Some of the materials you purchase may be the wrong size, shape, or colour. They might even turn out to be defective. Accordingly, several return visits to the aforementioned retailers will be required. Try to shop nearby, or count on long trips to far-flung suppliers.

Meanwhile, be sure to think about assigning any task beyond your level of expertise to local tradespeople, most of whom are more than capable of getting it done. Still, on occasion, the hired help can be unreliable, or considerably less competent than advertised. And given the high demand in town, skilled tradespeople are in short supply these days.

Many have multiple projects underway. As a result, they may have a habit of starting the job and then disappearing daily to other worksites for two to three hours.

Ask for an estimated price and completion date in writing, or the meter will be kept running and the work will take longer and cost more than anticipated. Make sure your credit cards aren’t maxed out at the beginning of the project.

That way you won’t end up lighting your hair on fire if snowballing expenses exceed the budget.                            

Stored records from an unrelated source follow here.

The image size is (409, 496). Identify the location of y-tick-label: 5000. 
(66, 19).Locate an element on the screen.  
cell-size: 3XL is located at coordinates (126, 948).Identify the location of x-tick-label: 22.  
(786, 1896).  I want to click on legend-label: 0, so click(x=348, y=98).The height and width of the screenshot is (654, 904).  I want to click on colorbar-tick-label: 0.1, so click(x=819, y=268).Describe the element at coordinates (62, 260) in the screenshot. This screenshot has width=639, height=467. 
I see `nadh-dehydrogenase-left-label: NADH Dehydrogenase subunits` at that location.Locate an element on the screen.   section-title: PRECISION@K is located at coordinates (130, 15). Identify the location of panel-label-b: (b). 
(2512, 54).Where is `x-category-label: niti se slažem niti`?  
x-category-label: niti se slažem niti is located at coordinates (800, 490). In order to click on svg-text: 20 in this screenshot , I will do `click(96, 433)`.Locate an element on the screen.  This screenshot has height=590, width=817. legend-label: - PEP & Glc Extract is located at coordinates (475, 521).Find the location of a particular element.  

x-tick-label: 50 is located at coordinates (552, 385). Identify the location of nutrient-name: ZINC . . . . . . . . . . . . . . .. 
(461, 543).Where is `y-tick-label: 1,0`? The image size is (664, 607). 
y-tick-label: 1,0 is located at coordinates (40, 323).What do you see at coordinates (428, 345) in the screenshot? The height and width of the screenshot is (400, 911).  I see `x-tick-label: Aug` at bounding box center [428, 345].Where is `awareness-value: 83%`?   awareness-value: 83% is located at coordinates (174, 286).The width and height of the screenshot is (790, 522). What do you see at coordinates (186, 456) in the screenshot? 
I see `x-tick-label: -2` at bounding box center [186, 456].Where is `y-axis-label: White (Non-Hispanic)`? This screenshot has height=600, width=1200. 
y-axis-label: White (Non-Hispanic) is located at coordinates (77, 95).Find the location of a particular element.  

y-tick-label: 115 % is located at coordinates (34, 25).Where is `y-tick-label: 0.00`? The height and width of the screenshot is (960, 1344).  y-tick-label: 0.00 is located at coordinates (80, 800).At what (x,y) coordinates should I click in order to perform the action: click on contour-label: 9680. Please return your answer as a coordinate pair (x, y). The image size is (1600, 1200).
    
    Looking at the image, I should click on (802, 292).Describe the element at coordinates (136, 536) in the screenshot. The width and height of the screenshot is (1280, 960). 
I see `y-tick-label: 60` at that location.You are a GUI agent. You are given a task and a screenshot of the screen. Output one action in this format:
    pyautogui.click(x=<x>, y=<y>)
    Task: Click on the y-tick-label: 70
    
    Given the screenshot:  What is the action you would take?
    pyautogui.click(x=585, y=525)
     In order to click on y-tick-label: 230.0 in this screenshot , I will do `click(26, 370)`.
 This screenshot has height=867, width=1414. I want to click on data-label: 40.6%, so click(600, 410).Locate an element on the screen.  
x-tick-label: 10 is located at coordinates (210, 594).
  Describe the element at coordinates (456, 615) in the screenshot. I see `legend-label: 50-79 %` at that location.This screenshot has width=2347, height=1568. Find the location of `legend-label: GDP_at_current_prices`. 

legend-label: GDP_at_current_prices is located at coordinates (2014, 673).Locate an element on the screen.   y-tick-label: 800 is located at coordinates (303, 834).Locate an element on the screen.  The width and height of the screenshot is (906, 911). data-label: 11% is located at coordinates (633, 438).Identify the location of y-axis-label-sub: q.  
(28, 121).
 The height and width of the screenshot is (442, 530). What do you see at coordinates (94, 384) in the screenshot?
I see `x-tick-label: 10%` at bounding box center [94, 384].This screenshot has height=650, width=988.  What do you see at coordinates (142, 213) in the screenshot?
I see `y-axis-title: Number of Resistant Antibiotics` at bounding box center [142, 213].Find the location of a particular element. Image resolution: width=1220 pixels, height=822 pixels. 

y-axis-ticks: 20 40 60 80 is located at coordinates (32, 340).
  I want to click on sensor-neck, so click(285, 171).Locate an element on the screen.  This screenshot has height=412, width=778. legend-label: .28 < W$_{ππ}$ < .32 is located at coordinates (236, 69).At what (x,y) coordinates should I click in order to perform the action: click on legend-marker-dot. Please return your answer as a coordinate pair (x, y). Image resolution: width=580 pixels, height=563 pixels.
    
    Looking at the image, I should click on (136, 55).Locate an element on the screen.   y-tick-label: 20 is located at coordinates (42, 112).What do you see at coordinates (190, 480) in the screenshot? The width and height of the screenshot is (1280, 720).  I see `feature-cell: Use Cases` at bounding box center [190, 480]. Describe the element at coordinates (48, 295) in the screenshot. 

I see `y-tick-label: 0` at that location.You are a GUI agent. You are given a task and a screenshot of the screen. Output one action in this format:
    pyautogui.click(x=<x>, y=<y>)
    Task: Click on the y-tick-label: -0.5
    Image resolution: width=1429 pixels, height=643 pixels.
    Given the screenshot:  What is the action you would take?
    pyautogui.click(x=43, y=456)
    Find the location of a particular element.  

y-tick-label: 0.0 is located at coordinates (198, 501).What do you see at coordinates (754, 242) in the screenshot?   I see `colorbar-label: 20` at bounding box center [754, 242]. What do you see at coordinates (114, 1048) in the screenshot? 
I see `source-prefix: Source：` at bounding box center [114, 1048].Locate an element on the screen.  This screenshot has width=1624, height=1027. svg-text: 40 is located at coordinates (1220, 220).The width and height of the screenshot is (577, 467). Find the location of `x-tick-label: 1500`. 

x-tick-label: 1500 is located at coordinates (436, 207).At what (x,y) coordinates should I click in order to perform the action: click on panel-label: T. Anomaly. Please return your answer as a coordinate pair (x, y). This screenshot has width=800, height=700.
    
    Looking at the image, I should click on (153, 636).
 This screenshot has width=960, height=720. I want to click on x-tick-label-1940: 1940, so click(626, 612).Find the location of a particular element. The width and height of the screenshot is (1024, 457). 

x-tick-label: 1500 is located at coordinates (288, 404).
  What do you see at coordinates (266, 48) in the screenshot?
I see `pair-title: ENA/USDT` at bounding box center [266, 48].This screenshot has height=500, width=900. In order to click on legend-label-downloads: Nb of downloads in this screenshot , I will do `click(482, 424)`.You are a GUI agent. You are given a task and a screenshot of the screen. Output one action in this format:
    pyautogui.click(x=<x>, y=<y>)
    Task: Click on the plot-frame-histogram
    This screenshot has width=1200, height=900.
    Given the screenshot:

Before any prospective tenants arrive, personal liability insurance coverage will provide an indispensable bulwark against lawsuits triggered by unforeseen mishaps on the premises. Finally, it’s best to look at those glitzy, fast-paced home reno shows on TV for what they are: highly choreographed entertainment, with only a passing resemblance to the real-world circumstances you will face.                                                                                           

That said, the preceding discussion is certainly not meant to cause needless alarm. It is solely intended to offer prospective landlords a reality check about the potential hazards associated with getting their rental units up to speed. Good luck on your journey.